A police standoff ended peacefully in Newhallville Wednesday afternoon after eagle-eyed detectives for the second time in two days tracked down men allegedly involved in recent street violence.
The standoff began shortly before 2 p.m. on one-block West Hazel Street between Dixwell Avenue and Sherman Parkway.
Detectives from New Haven’s criminal intelligence unit and shootings task force, patrolling with an officer on loan from the Yale police, were looking for a man they believed was associated with some of the recent violence in town, according to Lt. Karl Jacobson, who heads the intelligence unit. They wanted to get him off the street before further incidents occurred.

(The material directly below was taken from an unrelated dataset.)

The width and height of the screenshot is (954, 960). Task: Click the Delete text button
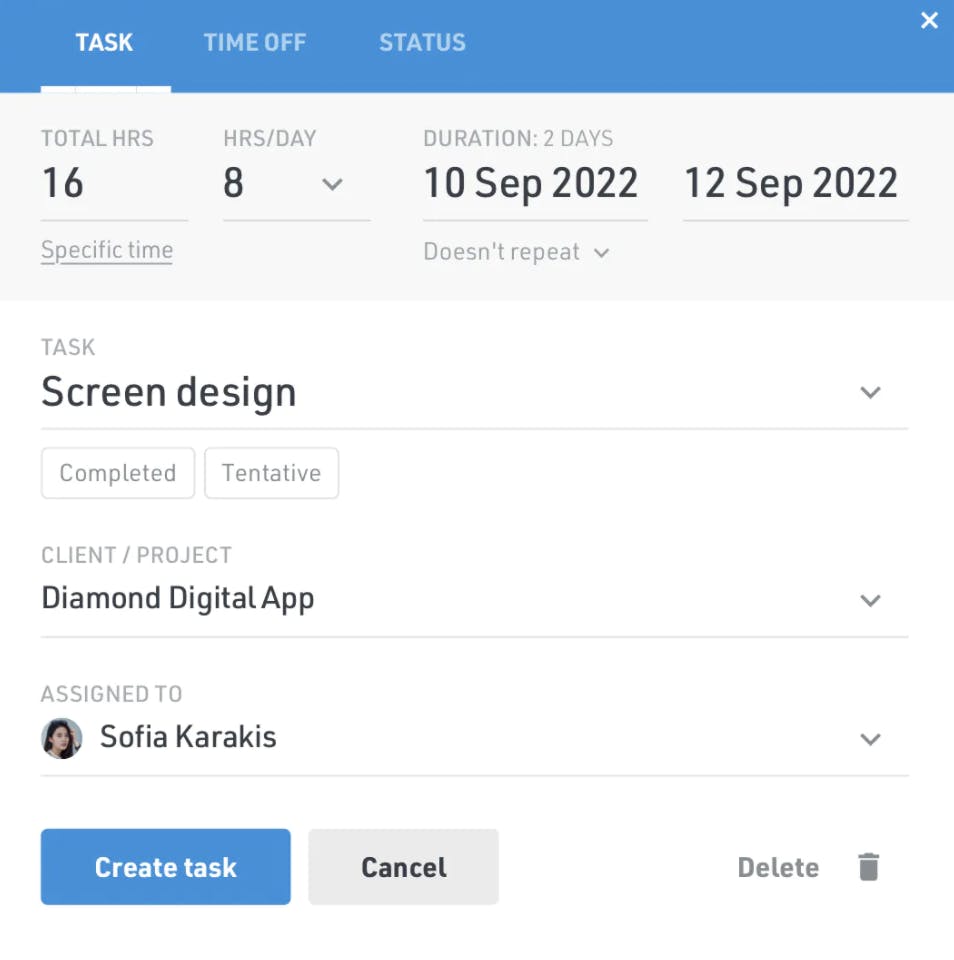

The federal Bureau of Alcohol, Tobacco & Firearms, which works with city cops on these cases, obtained a warrant to arrest the man for a violation of probation charge. So the detectives were out looking to serve the warrant.
They found the man on the steps of a yellow multi-family house. He saw them, too. He ran inside, up to the second floor, and barricaded himself.
The detectives radioed for back-up. They knew the man (who is 28) to be violent: They had arrested him on May 11 on felony gun charges, and he fought with them that day, according to Jacobson. (The charges are still pending.)
Not wanting to take chances, the police called in the SWAT team and other officers to the scene. They closed off much of the block.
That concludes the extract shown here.